LEARN NC was a program of the University of North Carolina at Chapel Hill School of Education from 1997 – 2013. It provided lesson plans, professional development, and innovative web resources to support teachers, build community, and improve K-12 education in North Carolina. Learn NC is no longer supported by the School of Education – this is a historical archive of their website.

A Paideia Seminar text is a tangible artifact or document appropriate for the participants’ current level of intellectual and social development. We have found it important that the seminar text is tangible (in whole or in part) for common reference. The text provides the anchor for the dialogue in that the facilitator can bring the participants back to the text if they begin to digress. Furthermore, the seminar text helps create a level playing field.

Types of texts

Texts can vary widely in form or type from print to non-print.
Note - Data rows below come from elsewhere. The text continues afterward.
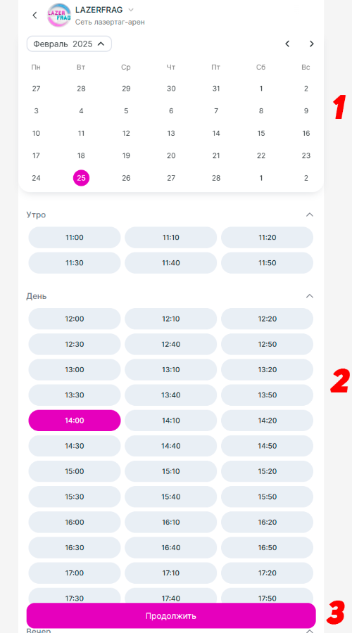Go to the next month with right chevron

(312, 44)
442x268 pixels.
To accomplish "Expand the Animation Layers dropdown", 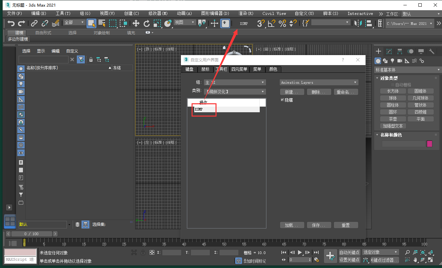I will 319,82.
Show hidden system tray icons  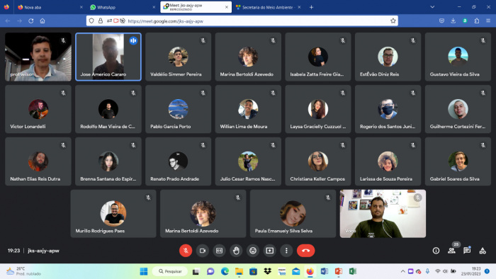(x=402, y=271)
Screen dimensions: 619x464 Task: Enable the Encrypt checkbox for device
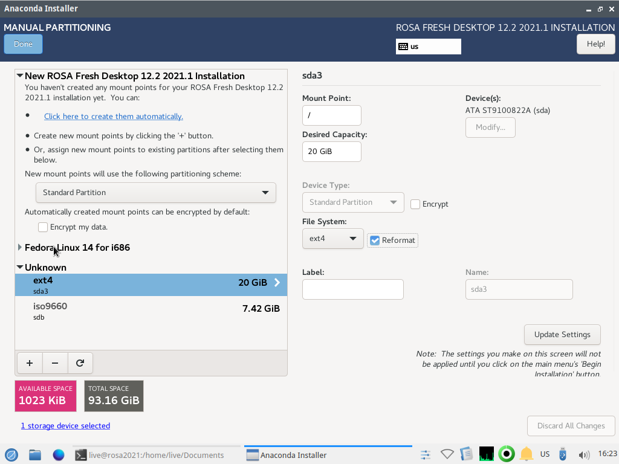(415, 204)
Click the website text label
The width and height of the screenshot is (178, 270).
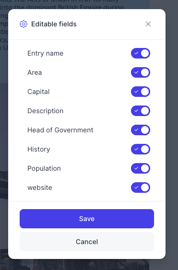(40, 188)
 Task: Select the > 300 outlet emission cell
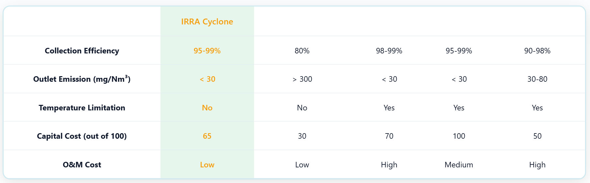point(302,79)
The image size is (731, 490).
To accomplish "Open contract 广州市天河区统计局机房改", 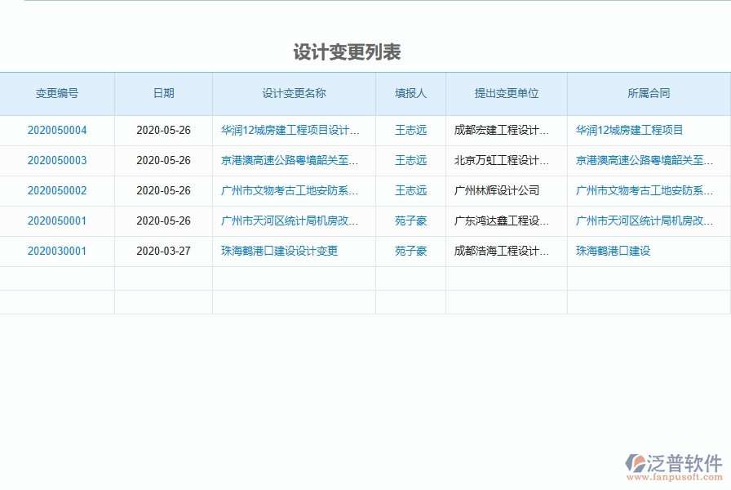I will 645,221.
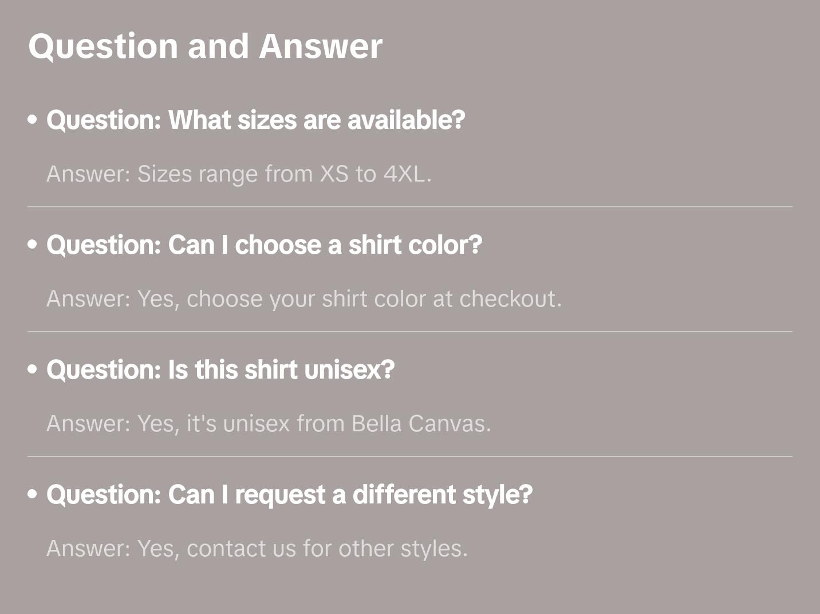Select the "contact us for other styles" answer
The image size is (820, 614).
click(x=257, y=549)
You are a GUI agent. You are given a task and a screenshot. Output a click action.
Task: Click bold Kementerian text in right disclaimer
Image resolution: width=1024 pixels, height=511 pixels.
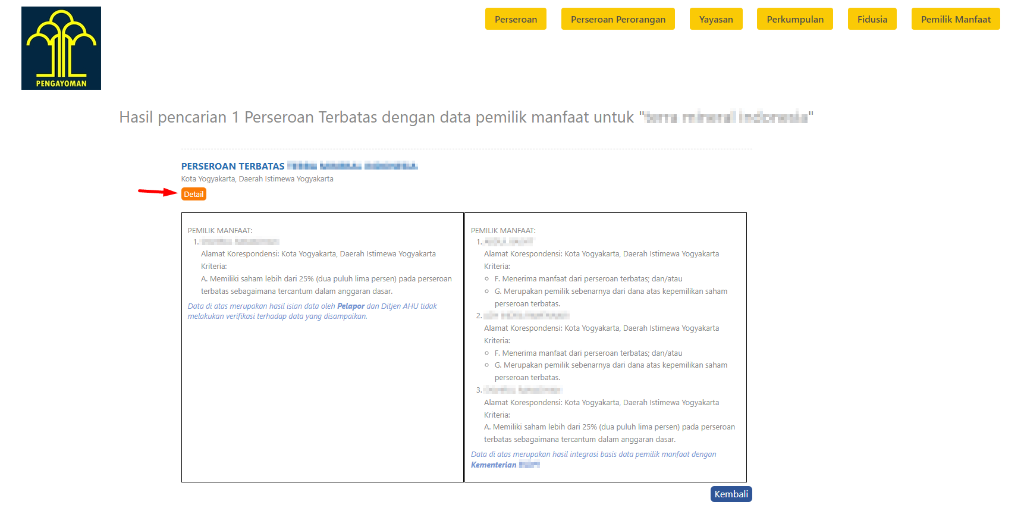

For example, a seminar text may be a poem, a painting, a chart or graph, a short story, an essay, a word problem, a diagram, a map, a sculpture, or the description of a scientific experiment.

Characteristics of seminar text

A Paideia Seminar text is selected for many reasons, but an effective text will have the following characteristics:

  • Ideas and Values
  • Complexity and Challenge
  • Relevance
  • Ambiguity

Ideas and values

An idea is a thought, mental image, or notion. It is, by definition abstract rather than concrete. A value is an idea that is desirable or worthy for its own sake. The ideas and values that are most powerful in discussion are often those that are most complex and difficult to summarize. That is why a text that is rich in ideas and values has the most potential for challenging thinking skills.

Complexity and challenge

A good text is a “complex system”; it requires “reading” and rereading; it is not easily disposed of; and it is beyond the ability of any one participant to understand fully. (We mean reading in the broadest sense of the word, including viewing.)

Relevance to participants and curriculum

Where possible, the text has a compelling connection to the participants’ lives. Sometimes this connection emerges only in discussion, but it should exist even when not obvious. Furthermore, the ideas and values in the text should align with the intended conceptual curriculum.


The text can be legitimately considered and discussed from a variety of different perspectives, including perspectives that seem mutually exclusive.